Pendant l'annexion allemande de 1870 à 1918, le monument reste intact, mais les nazis, lors de la Seconde Guerre mondiale, déplacent la dépouille et la statue pour germaniser la ville. Libérée en 1945, Strasbourg rétablit le monument et son nom d'origine. Classé en 1946 puis déclassé en 1952, il demeure un symbole fort, mêlant identité alsacienne et patriotisme français, au cœur des commémorations et événements locaux.
La statue, œuvre de Philippe Grass, représente Kléber tenant la lettre de l'amiral britannique Elphinstone, avec un sphinx évoquant l'Égypte. Le mausolée porte des plaques commémoratives des batailles d'Héliopolis et d'Altenkirchen, ainsi qu'une biographie et une épitaphe. Aujourd'hui, le monument domine la place Kléber, lieu central de Strasbourg, notamment pendant le marché de Noël avec son sapin emblématique.
Le général Kléber, né à Strasbourg, a marqué l'histoire par ses victoires, comme celle d'Héliopolis en 1800, avant son assassinat au Caire. Son corps, embaumé par le médecin Larrey, fut caché au château d'If jusqu'en 1814. Le transfert à Strasbourg en 1818, puis l'inhumation solennelle en 1838, reflètent les tensions politiques de l'époque, entre mémoire républicaine et restauration monarchique. Le monument, bien que déclassé en 1952, reste un lieu de mémoire active.

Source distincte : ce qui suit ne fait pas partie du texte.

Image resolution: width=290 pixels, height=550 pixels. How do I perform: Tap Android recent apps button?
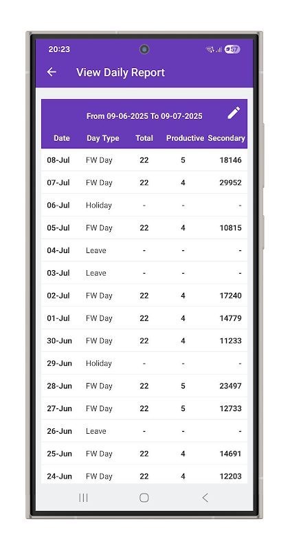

Les déplacements successifs des cendres et de la statue illustrent les bouleversements historiques de l'Alsace, entre annexions allemandes et rattachement à la France. Sous l'Occupation nazie, la volonté de germanisation pousse au déménagement du monument, rétabli après 1945. Aujourd’hui, le lycée, le collège et le quai portant son nom perpétuent son héritage à Strasbourg, ville où son souvenir est profondément ancré.